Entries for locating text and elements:
********
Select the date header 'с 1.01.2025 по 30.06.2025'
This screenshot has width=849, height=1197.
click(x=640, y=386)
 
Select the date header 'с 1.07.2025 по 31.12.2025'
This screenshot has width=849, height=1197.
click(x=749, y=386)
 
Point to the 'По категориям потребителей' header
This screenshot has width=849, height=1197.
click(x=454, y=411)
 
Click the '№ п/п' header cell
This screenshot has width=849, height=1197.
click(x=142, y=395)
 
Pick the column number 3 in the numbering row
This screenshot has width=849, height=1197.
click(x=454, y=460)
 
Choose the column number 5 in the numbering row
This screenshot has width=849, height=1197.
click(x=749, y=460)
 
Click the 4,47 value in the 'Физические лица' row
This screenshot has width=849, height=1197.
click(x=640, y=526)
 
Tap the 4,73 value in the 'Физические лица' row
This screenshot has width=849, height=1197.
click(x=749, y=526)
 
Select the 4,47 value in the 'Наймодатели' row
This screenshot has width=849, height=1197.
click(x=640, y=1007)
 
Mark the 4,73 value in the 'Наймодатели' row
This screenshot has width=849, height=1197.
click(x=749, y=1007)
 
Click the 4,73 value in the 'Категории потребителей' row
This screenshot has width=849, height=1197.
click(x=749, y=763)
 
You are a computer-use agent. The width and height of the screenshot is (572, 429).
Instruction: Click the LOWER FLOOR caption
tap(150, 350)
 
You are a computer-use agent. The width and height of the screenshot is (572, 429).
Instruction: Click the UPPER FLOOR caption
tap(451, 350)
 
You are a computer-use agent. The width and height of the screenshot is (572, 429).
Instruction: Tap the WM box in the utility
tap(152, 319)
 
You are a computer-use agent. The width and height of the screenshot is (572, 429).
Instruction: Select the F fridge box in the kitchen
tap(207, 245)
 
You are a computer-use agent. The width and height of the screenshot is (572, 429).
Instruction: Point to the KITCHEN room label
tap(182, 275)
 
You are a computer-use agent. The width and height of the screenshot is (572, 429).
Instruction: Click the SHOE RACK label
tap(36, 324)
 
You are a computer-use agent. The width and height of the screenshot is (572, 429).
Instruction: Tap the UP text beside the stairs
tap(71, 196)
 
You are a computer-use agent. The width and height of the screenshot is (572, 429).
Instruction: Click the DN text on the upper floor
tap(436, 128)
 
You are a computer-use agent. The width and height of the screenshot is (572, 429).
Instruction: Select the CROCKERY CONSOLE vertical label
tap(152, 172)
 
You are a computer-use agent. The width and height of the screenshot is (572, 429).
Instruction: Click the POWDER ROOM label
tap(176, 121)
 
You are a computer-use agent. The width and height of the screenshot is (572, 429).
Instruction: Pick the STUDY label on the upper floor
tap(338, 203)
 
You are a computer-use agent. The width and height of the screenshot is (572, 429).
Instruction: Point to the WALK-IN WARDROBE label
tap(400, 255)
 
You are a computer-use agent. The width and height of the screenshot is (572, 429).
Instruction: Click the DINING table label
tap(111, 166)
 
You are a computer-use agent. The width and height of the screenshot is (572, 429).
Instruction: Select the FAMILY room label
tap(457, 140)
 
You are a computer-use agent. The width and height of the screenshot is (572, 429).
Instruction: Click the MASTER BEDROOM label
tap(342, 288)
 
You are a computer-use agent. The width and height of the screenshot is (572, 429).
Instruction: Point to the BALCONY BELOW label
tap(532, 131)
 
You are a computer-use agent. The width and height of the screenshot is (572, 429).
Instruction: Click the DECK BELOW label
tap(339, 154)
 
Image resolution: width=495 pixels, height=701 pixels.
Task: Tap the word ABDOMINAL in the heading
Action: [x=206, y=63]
********
→ What is being asked
Gather every line in the entries above that contains the string "number", and list those lines.

→ Solution to this exercise
Pick the column number 3 in the numbering row
Choose the column number 5 in the numbering row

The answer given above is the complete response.